4. The loudspeaker circuit testing device according to claim 1, characterized in that, The indicator unit includes indicator LED1 and indicator LED2; The first terminal of indicator LED1 is connected to the negative terminals of rectifier diodes D1 and D5, and the second terminal of indicator LED1 is connected to the positive terminals of rectifier diodes D6 and D2. The first terminal of indicator LED2 is connected to the negative terminals of rectifier diodes D3 and D7, and the second terminal of indicator LED2 is connected to the positive terminals of rectifier diodes D8 and D4.
5. The loudspeaker circuit testing device according to claim 4, characterized in that, The indicator unit also includes a resistor R1, the first end of which is connected to the first end of the indicator LED1, and the second end of which is connected to the negative terminals of rectifier diodes D1 and D5.

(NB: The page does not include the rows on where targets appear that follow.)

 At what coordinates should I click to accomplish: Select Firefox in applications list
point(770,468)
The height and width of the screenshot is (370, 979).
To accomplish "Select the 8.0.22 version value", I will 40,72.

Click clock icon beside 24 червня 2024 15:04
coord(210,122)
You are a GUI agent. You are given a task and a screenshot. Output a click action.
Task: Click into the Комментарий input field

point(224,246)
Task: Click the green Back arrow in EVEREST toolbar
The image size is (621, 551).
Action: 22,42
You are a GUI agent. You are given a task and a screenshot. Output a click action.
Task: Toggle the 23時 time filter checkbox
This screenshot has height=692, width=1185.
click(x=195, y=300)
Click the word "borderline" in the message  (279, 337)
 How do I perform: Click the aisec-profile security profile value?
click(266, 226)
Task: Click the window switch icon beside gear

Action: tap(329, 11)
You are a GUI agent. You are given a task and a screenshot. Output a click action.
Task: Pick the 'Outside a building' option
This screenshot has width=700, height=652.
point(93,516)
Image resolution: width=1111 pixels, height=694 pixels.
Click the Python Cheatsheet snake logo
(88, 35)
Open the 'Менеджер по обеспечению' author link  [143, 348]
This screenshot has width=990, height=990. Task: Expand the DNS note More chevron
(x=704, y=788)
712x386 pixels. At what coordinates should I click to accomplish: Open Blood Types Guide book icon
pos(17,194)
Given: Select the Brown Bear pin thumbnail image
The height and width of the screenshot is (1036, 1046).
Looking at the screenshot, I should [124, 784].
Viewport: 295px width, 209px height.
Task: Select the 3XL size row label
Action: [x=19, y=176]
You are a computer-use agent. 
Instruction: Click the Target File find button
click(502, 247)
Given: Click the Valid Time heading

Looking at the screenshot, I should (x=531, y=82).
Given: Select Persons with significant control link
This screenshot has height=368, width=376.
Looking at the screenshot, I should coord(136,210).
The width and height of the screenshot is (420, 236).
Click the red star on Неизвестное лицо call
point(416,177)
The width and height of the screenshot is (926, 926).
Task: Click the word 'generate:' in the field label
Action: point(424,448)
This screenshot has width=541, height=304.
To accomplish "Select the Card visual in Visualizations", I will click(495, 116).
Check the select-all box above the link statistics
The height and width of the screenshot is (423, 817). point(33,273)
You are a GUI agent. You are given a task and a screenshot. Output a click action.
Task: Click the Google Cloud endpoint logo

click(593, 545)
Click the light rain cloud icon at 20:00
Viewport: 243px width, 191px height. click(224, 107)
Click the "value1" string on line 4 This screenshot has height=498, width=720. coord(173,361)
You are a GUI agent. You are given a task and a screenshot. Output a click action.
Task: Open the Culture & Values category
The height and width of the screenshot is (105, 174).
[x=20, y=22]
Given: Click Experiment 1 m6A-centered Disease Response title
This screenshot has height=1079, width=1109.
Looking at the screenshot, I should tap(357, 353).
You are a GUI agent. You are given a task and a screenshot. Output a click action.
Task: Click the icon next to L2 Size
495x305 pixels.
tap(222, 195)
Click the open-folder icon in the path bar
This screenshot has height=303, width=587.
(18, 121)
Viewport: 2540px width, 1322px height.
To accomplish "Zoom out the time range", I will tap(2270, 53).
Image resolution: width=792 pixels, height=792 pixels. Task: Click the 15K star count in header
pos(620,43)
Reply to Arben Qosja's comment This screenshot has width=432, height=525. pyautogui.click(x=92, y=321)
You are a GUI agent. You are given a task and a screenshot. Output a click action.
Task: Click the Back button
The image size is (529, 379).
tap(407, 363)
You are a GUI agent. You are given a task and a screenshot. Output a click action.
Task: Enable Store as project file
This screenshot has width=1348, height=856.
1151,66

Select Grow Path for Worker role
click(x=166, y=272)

6. The loudspeaker circuit testing device according to claim 4, characterized in that, The indicator unit also includes a resistor R2, the first end of which is connected to the first end of the indicator LED2, and the second end of which is connected to the negative terminals of the rectifier diodes D3 and D7.
7. The loudspeaker circuit testing device according to claim 4, characterized in that, It also includes a housing, inside which is a circuit board for mounting the detection unit and the indicator unit.
8. The loudspeaker circuit testing device according to claim 7, characterized in that, The housing is provided with mounting holes corresponding to indicator lights LED1 and LED2.
9. The loudspeaker circuit testing device according to claim 1, characterized in that, It also includes probes that connect to each detection interface.